Federal Tax Consequences . Non-Section 423 ESPP
In some cases, an ESPP may not qualify under Section 423, either by design or as a result of plan operation. In such cases, stock purchased under the plan will be treated, for tax purposes, as though it had been acquired under a nonstatutory stock option. As a result, a plan participant will not recognize income by virtue of participating in the plan, but will recognize ordinary compensation income for federal income tax purposes at the time of purchase measured by the excess, if any, in the value of the shares at the time of purchase over the purchase price. If the participant is also an employee of the company, the compensation income recognized at the time of purchase will be treated as wages and will be subject to tax withholding by the company. Subject to the deduction limitation under Section 162(m), the company will be entitled to a tax deduction in the amount and at the time that the plan participant recognizes compensation income with respect to shares acquired under the plan, provided the company properly reports the income recognized by the participant (e.g., on Form W2). Upon a resale of shares by the participant, any difference between the sales price and the purchase price (plus any compensation income recognized with respect to such shares) will be capital gain or loss and will qualify for long-term capital gain or loss treatment if the shares have been held for more than one year. Currently, the tax rate on net capital gain (net long-term capital gain minus net short-term capital loss) is capped at 28%. Capital losses are allowed in full against capital gains and up to $3,000 of other income.
Shareholder Approval. Section 423 of the Code requires that an ESPP be approved by company shareholders within 12 months of its adoption by the board of directors. No further shareholder approval is required, unless the company amends the plan to increase the number of shares available for issuance or changes the designation of corporations whose employees may participate in the plan (unless the plan provides that such designations may be made from time to time).
Federal Securities Law. For public companies, shares issued under an ESPP are typically registered with the Securities and Exchange Commission ("SEC") on Form S-8. Registration of shares by means of Form S-8 is relatively straightforward. Form S-8 consists of two parts, a prospectus and an information statement. The prospectus is intended to be distributed to participants but is not filed with the SEC. The information statement, which must be filed with the SEC, largely consists of documents, such as annual financial reports, that have been prepared by the company for other purposes and are incorporated in the S-8 by reference.

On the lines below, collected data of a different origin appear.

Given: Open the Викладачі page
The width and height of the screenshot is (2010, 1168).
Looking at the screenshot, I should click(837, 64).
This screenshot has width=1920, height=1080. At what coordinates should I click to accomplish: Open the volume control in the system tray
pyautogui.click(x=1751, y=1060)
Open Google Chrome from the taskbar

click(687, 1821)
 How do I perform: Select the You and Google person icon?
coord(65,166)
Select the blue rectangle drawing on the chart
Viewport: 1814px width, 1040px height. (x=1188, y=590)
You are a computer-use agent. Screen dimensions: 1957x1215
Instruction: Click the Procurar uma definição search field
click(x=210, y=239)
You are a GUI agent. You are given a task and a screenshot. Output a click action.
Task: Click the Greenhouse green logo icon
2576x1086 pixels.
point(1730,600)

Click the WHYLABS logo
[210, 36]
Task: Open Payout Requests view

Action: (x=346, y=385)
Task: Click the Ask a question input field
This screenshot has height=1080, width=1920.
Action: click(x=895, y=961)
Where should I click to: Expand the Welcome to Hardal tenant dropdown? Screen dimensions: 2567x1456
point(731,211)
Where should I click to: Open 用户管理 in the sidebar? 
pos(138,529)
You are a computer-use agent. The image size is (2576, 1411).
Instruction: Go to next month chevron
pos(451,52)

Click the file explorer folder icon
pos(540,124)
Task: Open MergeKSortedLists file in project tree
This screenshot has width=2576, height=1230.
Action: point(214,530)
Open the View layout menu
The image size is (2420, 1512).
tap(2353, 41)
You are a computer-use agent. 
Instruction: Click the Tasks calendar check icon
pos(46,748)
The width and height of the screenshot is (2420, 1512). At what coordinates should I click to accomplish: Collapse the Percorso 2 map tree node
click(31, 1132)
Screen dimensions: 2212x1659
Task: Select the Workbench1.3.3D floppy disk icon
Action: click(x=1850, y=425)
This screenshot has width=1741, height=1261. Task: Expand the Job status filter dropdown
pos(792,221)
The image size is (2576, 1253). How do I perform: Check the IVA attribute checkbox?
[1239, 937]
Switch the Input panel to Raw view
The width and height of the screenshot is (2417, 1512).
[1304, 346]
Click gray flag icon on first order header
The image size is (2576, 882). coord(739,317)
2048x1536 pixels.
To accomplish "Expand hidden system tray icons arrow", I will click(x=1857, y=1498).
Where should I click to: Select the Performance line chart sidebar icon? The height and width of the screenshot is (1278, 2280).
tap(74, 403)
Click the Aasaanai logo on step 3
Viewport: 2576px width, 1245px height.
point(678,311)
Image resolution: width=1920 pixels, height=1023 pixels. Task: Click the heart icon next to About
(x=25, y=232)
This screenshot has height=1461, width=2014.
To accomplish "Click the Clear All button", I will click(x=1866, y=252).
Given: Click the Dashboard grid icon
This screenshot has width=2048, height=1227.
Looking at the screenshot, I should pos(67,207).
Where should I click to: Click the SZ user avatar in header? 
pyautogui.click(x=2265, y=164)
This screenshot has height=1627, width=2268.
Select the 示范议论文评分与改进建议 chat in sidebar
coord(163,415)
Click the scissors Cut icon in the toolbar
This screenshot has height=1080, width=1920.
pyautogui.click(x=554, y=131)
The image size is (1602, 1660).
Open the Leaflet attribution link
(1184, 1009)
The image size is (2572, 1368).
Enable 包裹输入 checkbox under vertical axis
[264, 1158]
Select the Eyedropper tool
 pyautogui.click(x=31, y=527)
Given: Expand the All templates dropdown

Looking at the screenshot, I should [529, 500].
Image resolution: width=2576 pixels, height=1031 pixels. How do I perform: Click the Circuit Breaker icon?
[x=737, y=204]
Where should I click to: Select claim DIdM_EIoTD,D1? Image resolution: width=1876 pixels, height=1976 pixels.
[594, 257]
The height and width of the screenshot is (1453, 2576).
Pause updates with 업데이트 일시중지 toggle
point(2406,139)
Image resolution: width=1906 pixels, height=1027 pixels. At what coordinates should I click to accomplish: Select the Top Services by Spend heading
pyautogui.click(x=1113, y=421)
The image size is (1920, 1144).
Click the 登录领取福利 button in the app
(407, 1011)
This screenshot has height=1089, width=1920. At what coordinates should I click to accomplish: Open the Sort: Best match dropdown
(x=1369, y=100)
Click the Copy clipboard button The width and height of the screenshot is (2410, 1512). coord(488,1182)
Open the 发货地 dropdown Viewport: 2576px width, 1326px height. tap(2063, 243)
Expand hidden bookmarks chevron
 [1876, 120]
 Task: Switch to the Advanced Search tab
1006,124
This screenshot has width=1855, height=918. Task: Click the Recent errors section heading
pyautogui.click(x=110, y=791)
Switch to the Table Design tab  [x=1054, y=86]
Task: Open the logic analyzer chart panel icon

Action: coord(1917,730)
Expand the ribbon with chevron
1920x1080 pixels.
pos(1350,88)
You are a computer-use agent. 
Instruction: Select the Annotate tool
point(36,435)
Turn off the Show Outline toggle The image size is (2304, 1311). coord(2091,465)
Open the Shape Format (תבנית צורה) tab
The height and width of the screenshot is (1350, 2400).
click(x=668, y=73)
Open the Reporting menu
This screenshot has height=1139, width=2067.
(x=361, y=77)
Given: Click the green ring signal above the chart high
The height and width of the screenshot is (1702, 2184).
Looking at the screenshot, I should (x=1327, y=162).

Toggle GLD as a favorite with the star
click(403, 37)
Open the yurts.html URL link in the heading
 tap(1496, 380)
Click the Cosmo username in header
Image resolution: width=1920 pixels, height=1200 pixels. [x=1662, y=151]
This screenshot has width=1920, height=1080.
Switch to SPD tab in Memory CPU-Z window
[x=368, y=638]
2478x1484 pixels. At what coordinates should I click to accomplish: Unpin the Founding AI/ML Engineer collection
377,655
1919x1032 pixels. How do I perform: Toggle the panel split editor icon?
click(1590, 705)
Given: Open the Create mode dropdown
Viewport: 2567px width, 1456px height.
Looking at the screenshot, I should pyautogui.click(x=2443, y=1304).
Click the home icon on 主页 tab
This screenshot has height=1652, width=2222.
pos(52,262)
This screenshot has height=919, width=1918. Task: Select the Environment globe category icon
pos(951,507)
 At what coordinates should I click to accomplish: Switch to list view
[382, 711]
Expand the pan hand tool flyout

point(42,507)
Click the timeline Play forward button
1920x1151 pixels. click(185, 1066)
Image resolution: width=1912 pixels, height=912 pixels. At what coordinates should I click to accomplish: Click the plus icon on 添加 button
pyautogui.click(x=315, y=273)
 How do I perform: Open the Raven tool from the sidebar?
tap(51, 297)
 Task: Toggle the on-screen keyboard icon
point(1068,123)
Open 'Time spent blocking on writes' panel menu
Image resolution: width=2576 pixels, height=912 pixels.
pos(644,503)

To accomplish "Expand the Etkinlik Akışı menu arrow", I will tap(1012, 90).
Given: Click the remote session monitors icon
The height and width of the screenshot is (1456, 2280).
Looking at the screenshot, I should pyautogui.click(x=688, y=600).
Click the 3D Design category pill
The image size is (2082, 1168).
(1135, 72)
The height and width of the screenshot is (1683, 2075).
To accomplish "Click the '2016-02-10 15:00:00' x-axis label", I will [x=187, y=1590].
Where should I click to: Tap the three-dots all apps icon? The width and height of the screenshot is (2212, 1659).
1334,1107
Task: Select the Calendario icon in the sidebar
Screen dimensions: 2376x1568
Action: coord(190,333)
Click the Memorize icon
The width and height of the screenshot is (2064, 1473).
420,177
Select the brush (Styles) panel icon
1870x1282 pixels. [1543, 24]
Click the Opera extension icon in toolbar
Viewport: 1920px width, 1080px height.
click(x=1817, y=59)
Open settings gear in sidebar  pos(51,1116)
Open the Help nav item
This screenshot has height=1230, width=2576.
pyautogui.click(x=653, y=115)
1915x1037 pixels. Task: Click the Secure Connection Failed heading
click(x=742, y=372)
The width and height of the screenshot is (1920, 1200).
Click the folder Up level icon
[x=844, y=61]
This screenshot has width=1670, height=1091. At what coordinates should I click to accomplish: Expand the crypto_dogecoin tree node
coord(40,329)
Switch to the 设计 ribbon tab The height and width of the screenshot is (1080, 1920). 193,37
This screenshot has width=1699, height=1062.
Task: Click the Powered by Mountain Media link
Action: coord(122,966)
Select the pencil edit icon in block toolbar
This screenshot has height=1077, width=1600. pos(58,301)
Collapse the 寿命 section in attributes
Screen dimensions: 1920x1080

As a result of the 1996 changes to Rule 16b-3 of the Securities and Exchange Act of 1934, ESPP transactions (other than sales of shares purchased under any ESPP) are exempt from Section 16(b) of the Exchange Act (i.e., the short-swing profit rules). Transactions under any ESPP are exempt from the reporting requirements of Section 16(a) as well.
Accounting Considerations. Under APB 25, Section 423 ESPPs are generally considered "non-compensatory plans" and do not result in any compensation cost for financial accounting purposes, even though the shares are typically sold at a discount from fair market value. However, the recently-released FAS 123 now requires footnote disclosure of projected costs of most ESPPs.